Goal — Lay out the items from the line containing "Where should I click to: Click the Hiring" through the line containing "pos(162,727)", inclusive, as a two-column CSV with the columns text and answer, one row per item, each value in a single quoted field with line breaks replaced by spaces. Leave the pictures out of the answer.

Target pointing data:
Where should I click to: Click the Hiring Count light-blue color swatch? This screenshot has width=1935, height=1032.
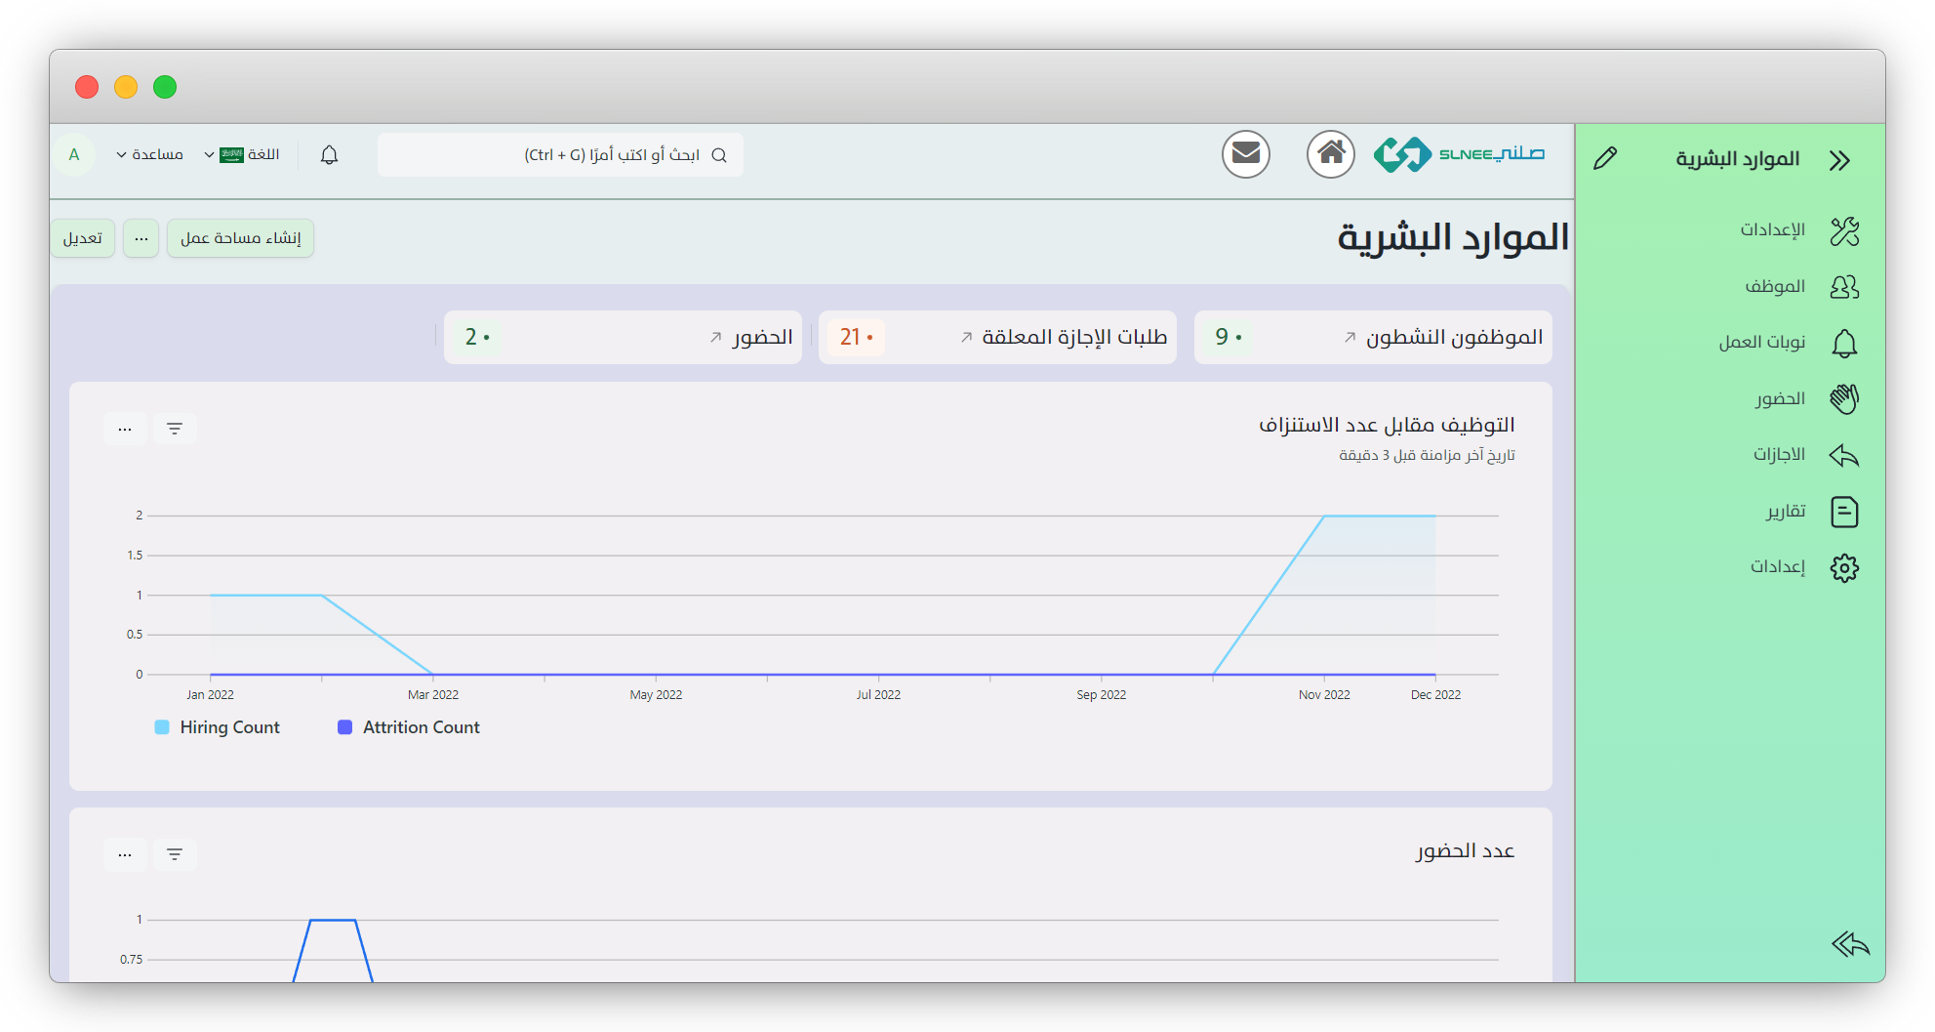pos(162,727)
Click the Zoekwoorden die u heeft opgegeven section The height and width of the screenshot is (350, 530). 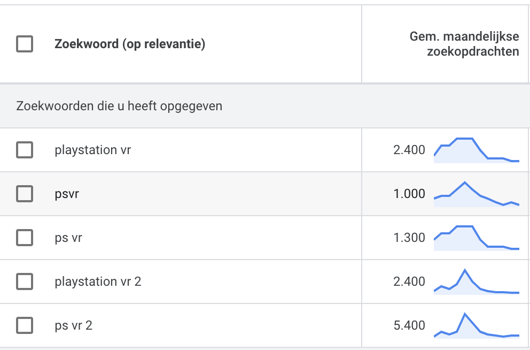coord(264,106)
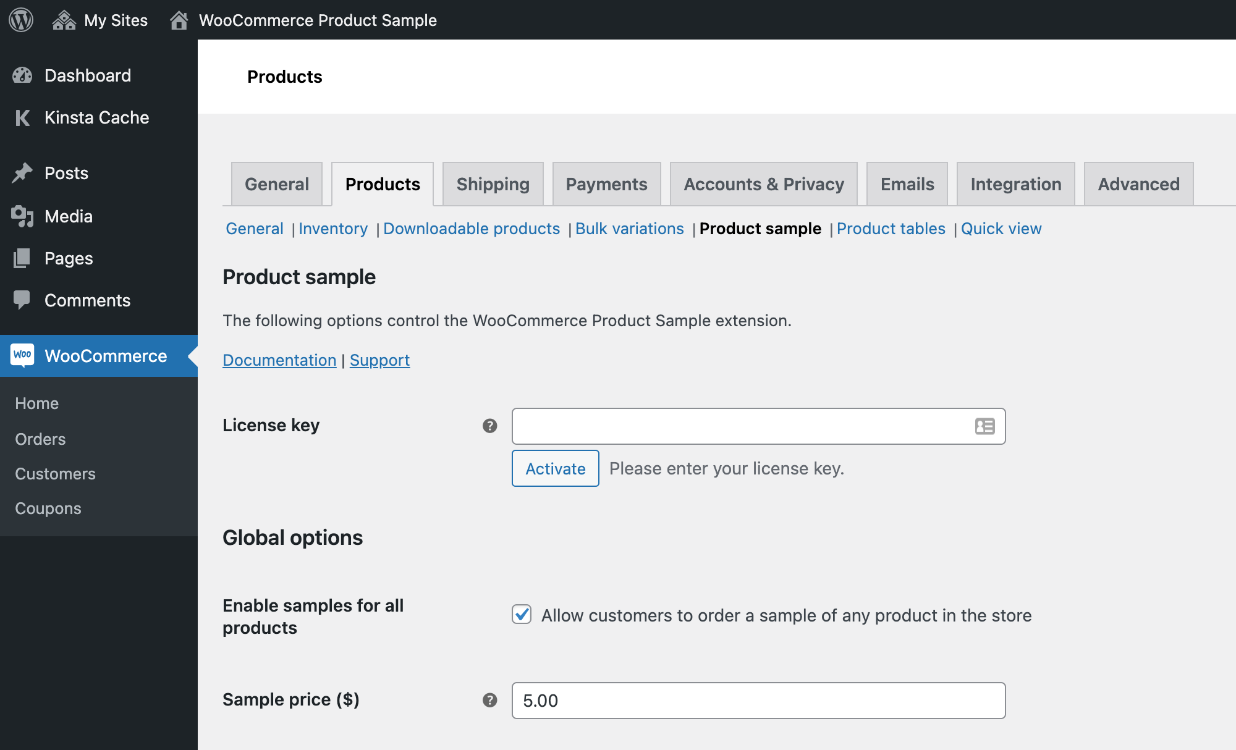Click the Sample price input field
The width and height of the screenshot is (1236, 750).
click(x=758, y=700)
--
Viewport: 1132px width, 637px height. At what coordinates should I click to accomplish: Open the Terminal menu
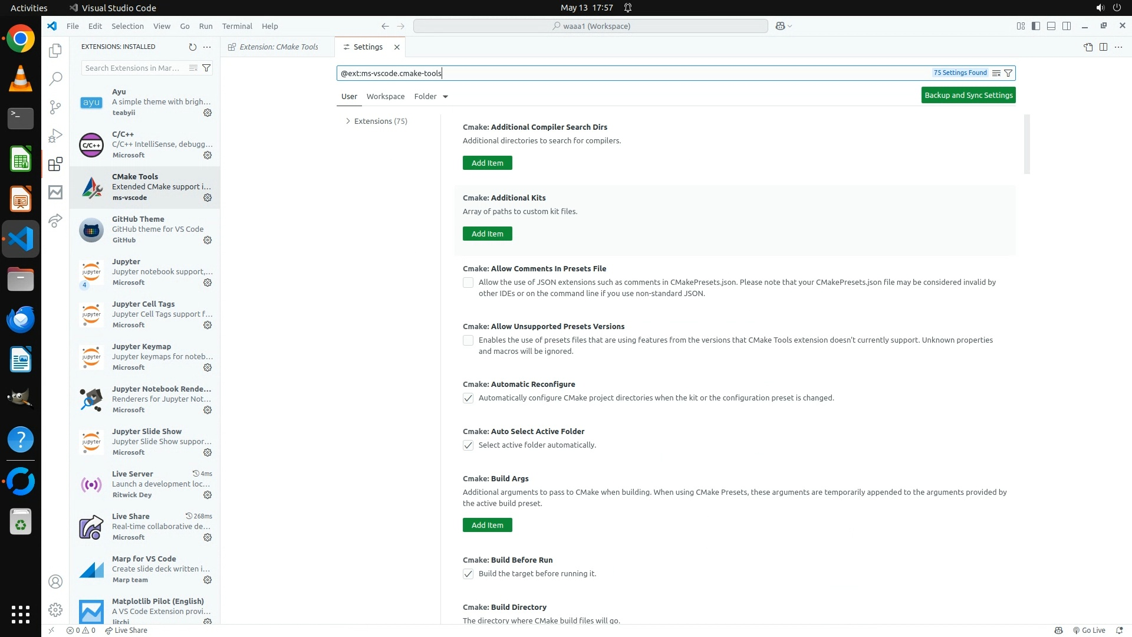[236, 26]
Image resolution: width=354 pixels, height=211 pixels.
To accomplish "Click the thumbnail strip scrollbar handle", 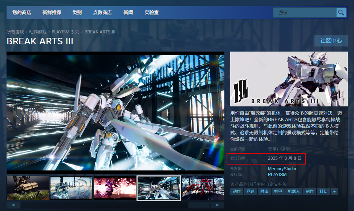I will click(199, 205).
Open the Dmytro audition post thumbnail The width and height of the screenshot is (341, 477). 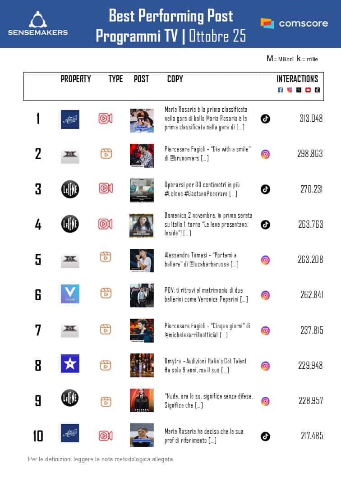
--
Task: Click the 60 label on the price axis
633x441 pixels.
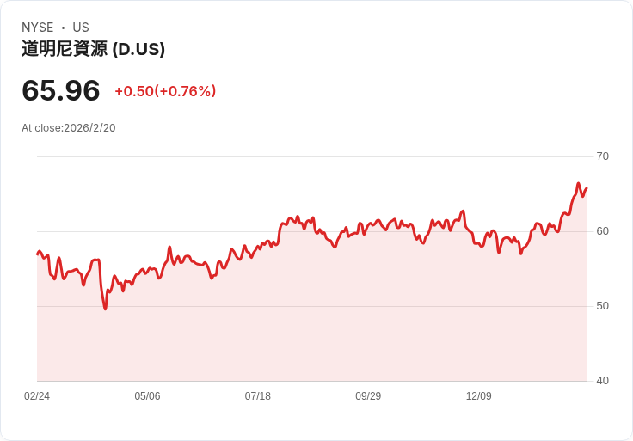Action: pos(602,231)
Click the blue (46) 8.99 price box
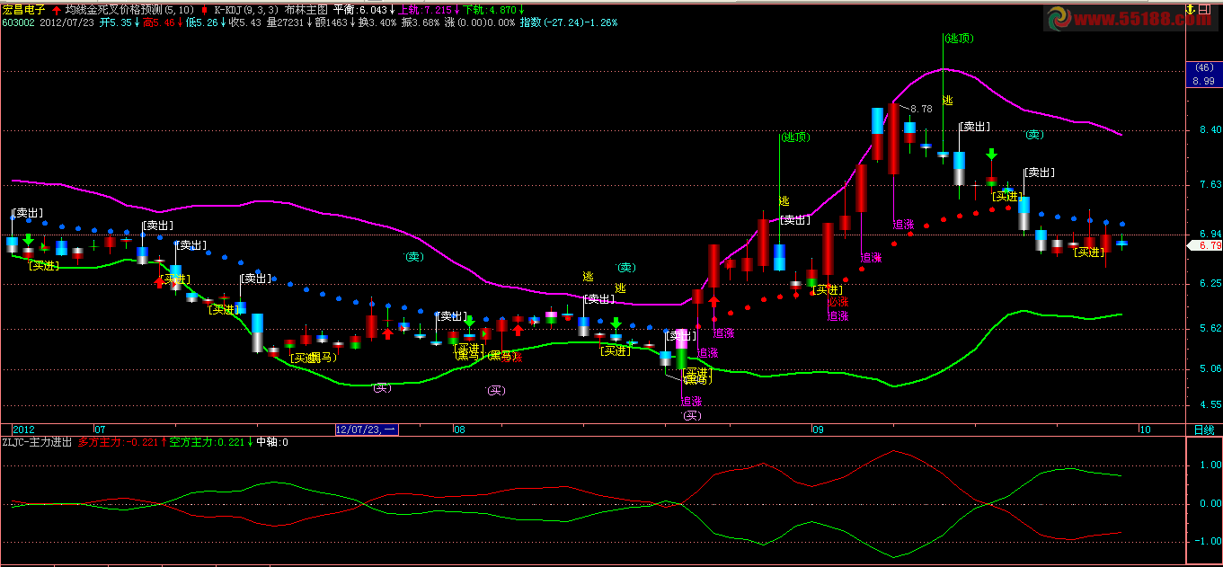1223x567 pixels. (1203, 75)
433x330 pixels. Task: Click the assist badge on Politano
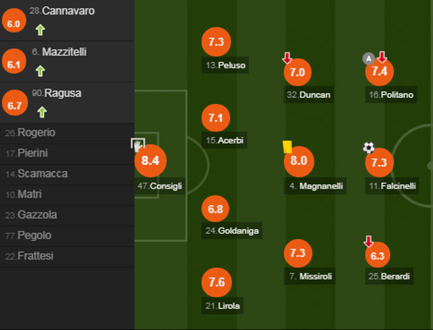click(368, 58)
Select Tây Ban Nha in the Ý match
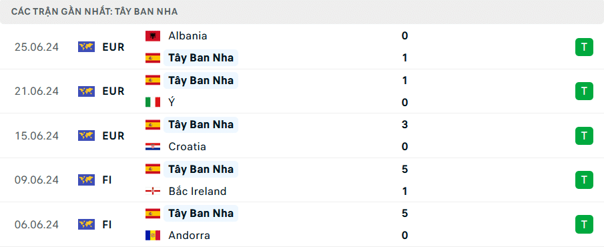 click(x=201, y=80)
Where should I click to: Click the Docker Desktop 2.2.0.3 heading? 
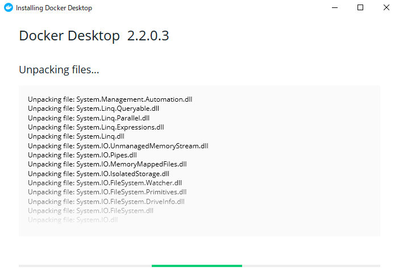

Solution for this exercise —
text,answer
"Where should I click to: Click the Hiring Count light-blue color swatch? This screenshot has width=1935, height=1032.","pos(162,727)"